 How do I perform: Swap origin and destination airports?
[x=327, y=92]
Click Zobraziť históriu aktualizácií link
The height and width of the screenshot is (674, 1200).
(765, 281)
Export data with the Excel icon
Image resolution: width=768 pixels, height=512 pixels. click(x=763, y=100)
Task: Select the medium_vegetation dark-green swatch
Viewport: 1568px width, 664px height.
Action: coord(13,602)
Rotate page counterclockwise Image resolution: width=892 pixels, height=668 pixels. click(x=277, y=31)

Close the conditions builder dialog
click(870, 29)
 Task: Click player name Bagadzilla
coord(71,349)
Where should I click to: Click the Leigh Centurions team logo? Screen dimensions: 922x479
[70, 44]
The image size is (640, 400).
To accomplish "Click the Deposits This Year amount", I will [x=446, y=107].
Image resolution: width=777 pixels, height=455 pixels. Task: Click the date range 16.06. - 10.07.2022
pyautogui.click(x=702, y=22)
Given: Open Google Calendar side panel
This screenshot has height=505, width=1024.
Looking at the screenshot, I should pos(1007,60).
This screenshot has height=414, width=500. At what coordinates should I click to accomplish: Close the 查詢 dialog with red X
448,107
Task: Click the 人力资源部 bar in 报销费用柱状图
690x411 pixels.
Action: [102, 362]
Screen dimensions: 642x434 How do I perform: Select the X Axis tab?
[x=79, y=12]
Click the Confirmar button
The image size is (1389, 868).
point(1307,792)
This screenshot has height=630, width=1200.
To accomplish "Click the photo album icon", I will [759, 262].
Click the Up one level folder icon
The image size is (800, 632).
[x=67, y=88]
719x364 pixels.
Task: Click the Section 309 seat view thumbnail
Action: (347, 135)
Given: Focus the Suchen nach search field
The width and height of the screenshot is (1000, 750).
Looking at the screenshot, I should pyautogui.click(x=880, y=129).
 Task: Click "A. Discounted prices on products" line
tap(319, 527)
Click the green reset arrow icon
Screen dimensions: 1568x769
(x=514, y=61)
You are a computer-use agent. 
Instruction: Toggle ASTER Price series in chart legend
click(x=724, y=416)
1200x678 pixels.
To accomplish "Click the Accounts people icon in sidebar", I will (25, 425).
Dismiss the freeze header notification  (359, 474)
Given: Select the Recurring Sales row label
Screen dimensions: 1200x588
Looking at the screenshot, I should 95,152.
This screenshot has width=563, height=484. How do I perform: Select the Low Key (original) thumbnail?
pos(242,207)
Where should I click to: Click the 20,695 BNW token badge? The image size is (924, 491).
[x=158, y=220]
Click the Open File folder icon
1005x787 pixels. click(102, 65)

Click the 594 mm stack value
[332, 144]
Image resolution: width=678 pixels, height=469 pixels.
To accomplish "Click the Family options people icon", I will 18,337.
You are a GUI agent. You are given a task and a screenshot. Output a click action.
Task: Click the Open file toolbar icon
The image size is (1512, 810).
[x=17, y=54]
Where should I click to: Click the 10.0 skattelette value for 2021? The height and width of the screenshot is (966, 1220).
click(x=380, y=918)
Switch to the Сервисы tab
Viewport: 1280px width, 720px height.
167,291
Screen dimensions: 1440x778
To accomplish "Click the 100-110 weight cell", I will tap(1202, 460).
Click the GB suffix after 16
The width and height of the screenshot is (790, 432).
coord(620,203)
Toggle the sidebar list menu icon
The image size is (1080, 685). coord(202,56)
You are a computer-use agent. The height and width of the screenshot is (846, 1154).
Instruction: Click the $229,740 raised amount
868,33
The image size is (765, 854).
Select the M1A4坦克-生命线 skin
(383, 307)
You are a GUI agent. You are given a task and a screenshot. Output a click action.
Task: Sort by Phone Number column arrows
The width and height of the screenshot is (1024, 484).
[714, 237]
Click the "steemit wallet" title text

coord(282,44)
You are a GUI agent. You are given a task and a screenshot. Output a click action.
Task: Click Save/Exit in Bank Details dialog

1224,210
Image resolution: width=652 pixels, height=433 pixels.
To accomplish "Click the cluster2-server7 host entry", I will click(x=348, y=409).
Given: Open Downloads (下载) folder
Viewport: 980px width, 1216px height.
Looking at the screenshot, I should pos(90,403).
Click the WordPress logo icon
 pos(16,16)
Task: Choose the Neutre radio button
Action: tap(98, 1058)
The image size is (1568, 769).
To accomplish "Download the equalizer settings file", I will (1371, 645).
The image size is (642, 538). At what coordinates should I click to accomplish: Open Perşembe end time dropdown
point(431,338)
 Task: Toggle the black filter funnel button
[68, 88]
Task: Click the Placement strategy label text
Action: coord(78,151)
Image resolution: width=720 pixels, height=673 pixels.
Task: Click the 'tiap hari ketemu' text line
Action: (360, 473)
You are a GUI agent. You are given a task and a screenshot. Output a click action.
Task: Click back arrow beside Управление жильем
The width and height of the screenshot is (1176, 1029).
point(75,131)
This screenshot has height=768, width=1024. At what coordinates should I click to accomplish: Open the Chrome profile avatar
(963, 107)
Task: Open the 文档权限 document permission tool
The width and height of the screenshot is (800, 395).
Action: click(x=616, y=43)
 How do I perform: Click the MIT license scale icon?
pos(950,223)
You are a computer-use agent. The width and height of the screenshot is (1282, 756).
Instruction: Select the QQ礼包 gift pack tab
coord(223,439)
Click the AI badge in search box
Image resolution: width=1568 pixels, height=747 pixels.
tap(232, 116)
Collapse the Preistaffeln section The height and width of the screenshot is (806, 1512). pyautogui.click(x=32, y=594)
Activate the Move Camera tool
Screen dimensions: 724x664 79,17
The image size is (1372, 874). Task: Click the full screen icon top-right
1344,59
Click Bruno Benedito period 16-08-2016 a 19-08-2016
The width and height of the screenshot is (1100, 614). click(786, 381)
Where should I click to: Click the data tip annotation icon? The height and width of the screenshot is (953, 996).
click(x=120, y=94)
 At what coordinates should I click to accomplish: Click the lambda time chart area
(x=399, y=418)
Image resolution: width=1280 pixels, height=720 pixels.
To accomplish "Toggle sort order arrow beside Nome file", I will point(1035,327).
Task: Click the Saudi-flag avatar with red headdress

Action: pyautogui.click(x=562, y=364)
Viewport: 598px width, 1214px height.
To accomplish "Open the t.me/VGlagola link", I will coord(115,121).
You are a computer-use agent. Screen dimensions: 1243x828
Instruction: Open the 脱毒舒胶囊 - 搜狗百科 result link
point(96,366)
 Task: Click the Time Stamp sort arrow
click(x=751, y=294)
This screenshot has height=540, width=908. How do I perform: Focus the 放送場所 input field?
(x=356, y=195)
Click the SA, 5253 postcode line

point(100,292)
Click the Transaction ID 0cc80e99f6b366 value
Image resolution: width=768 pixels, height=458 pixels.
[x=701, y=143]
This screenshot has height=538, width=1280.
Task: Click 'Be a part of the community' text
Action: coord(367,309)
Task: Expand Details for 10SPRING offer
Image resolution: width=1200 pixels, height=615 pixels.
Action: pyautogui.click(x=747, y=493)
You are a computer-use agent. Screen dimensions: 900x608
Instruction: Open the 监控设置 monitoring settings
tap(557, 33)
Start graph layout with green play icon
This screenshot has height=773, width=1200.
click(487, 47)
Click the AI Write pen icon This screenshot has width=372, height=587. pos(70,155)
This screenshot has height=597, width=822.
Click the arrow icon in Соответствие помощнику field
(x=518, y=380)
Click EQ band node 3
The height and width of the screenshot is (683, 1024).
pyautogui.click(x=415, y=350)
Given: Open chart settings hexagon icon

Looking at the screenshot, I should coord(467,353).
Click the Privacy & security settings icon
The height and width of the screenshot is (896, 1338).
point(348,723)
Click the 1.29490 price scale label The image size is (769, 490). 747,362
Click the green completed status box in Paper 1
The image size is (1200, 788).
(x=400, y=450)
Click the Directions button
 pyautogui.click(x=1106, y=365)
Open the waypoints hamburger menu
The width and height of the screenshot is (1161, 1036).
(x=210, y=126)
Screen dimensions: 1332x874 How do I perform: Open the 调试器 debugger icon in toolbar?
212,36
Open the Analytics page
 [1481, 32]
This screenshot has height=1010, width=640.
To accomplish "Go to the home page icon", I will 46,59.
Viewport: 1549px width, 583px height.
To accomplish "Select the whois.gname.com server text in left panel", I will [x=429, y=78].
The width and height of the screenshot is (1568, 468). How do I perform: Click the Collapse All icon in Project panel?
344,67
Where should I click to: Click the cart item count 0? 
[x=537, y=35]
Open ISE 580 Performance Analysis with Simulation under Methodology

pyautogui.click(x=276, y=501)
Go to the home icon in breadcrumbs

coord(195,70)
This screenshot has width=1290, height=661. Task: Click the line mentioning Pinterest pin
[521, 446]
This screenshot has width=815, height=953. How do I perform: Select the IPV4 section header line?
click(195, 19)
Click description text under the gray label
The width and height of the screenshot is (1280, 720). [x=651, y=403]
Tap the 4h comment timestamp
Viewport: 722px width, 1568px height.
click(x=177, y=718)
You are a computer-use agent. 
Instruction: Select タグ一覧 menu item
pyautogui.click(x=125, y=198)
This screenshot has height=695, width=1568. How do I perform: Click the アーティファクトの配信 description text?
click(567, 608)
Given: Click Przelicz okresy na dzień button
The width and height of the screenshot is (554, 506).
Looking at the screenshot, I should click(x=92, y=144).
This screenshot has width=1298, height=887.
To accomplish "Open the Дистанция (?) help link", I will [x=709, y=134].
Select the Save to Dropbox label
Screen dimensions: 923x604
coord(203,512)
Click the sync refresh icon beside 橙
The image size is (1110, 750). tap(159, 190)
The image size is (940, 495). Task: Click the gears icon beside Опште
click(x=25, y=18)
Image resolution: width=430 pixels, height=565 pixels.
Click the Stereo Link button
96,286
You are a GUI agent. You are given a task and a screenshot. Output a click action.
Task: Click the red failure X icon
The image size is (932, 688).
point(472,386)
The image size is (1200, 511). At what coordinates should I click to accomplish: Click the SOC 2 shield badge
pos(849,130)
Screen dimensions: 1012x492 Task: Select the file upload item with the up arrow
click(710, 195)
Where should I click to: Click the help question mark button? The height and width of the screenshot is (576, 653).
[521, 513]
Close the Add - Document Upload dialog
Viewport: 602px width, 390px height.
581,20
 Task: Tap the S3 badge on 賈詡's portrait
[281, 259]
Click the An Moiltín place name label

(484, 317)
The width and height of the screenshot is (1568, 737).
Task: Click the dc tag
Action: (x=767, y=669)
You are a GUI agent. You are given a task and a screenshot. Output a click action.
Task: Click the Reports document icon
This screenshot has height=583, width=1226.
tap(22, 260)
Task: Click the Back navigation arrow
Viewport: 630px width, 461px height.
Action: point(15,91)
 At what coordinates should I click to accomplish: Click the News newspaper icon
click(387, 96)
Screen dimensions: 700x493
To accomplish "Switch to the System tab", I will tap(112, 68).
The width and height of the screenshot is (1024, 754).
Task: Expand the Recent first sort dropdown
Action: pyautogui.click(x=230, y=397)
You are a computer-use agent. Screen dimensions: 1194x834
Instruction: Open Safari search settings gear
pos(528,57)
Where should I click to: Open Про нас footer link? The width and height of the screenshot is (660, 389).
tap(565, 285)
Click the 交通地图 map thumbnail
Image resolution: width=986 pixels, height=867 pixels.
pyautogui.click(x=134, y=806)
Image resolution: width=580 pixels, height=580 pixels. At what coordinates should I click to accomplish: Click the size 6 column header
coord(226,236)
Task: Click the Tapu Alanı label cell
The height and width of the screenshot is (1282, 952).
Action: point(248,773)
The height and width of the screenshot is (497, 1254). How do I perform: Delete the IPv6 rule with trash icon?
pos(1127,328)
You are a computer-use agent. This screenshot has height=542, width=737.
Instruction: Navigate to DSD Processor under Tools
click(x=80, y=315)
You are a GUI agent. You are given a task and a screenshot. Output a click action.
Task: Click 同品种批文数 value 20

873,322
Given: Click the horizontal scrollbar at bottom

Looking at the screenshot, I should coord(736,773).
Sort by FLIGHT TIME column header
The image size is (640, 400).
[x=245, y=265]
────
» **What the task asks**
Within the entries, determine the count of lines containing the string "people" and output it alone.

» **Output for this exercise**
2